2013 Dublin Senior Football Championship

Tournament details
- County: Dublin
- Year: 2013

Winners
- Champions: St. Vincent's (27th win)
- Captain: Ger Brennan

Promotion/Relegation
- Promoted team(s): St. Olaf's
- Relegated team(s): St. Mark's

= 2013 Dublin Senior Football Championship =

The 2013 Dublin Senior Football Championship was the top club championship competition on the Dublin GAA calendar for 2013. The championship was changed since 2012, with a backdoor system no longer in place, meaning that the championship was played on a knockout basis. All teams knocked out in the first round of the Dublin championship were entered into a new Dublin Senior B Championship.

==Round one==
The first round tie between Raheny and Naomh Maur finished on a draw after extra time and therefore the 16th team in the second round was to be decided with a replay. The shock of the round was a victory for Dublin minnows Ballinteer St. John's against a strong Oliver Plunketts Eoghan Ruadh side. Raheny defeated Naomh Maur in the first round replay at Parnell Park.

==Round two==
The following teams qualified for the last 16 of the Dublin Senior Football Championship: St. Jude's, Parnell's, Ballyboden St. Enda's, Fingal Ravens, Templeogue Synge Street, Thomas Davis, UCD, St. Vincent's, Ballinteer St. John's, St. Sylvester's, Na Fianna, Kilmacud Crokes, Ballymun Kickhams, St. Brigid's, Raheny and Erin's Isle.* All winning teams from the second round progressed to the quarter finals of the Dublin championship and the losing sides will return in the 2014 Dublin Senior Football Championship.

- Winning teams in bold.

==Quarter-finals==
St. Vincent's, St. Jude's, St. Brigid's, Raheny, St. Sylvester's, Ballyboden St. Enda's and Ballymun Kickhams all qualified for the quarter finals of the Dublin championship.

==Senior B Championship==
===First round===
The eight winning teams in the first round progress to the second round of the senior B championship. The eight losers must enter a relegation championship.

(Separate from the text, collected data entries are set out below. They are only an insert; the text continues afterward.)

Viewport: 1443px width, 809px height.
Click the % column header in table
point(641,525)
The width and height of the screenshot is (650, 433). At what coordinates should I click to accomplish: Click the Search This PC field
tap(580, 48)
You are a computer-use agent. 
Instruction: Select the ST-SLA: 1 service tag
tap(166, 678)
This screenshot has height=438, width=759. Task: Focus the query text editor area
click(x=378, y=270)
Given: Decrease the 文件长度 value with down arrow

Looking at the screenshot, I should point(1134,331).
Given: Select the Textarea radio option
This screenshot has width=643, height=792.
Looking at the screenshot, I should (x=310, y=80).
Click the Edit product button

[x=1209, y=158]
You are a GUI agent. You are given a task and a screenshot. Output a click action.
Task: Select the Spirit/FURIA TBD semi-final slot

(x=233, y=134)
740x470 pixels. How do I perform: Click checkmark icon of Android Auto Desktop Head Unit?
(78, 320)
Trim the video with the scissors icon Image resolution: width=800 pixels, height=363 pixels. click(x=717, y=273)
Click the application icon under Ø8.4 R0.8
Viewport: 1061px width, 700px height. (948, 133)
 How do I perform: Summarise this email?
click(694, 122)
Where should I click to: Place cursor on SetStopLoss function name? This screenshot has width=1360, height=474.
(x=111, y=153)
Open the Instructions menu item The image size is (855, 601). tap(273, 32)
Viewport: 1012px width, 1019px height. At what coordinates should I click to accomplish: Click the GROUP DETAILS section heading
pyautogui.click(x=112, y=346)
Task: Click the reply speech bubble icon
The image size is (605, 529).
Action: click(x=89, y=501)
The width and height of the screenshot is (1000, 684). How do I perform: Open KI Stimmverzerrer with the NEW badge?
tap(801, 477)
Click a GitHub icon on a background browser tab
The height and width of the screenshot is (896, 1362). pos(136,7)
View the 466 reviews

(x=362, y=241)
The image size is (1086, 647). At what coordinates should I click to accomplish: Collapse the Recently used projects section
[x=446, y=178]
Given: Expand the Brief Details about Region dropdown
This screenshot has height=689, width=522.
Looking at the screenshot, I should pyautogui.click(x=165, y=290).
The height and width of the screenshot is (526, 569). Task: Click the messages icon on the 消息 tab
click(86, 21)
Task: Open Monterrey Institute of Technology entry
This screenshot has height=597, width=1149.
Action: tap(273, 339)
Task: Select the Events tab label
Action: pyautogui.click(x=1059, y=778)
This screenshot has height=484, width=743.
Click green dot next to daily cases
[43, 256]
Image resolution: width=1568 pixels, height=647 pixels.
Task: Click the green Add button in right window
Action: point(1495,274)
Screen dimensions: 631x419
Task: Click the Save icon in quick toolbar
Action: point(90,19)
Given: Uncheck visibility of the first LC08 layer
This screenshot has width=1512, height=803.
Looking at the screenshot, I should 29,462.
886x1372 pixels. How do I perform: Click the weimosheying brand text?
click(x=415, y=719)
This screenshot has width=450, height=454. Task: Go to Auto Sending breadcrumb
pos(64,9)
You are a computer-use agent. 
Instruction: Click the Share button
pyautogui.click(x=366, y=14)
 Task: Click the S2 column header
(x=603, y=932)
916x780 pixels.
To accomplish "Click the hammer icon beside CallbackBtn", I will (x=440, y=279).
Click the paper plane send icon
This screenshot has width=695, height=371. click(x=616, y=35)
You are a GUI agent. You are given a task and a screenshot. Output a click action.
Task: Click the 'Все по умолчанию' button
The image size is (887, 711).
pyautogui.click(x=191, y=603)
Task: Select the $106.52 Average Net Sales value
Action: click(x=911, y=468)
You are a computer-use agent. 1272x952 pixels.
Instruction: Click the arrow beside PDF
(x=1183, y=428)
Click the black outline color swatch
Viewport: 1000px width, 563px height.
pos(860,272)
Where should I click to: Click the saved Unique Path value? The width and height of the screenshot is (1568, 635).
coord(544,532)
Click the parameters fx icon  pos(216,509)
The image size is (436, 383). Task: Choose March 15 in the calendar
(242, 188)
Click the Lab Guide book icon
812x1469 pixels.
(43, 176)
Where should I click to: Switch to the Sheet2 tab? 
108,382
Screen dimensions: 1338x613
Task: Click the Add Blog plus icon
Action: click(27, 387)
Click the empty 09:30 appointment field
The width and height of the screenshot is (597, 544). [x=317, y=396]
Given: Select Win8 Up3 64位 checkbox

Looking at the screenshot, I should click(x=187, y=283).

==Relegation Championship==
The relegation championship is the opposite of the usual format of a championship. The winner of each game leaves the competition when they lose their game, the losers go on to the next stage. The team that loses all their games will get relegated if the Dublin Intermediate champions are a non senior championship club. The relegation championship was cancelled as St. Mark's opted to be relegated and rebuild their team in the Dublin Intermediate Football Championship in 2015.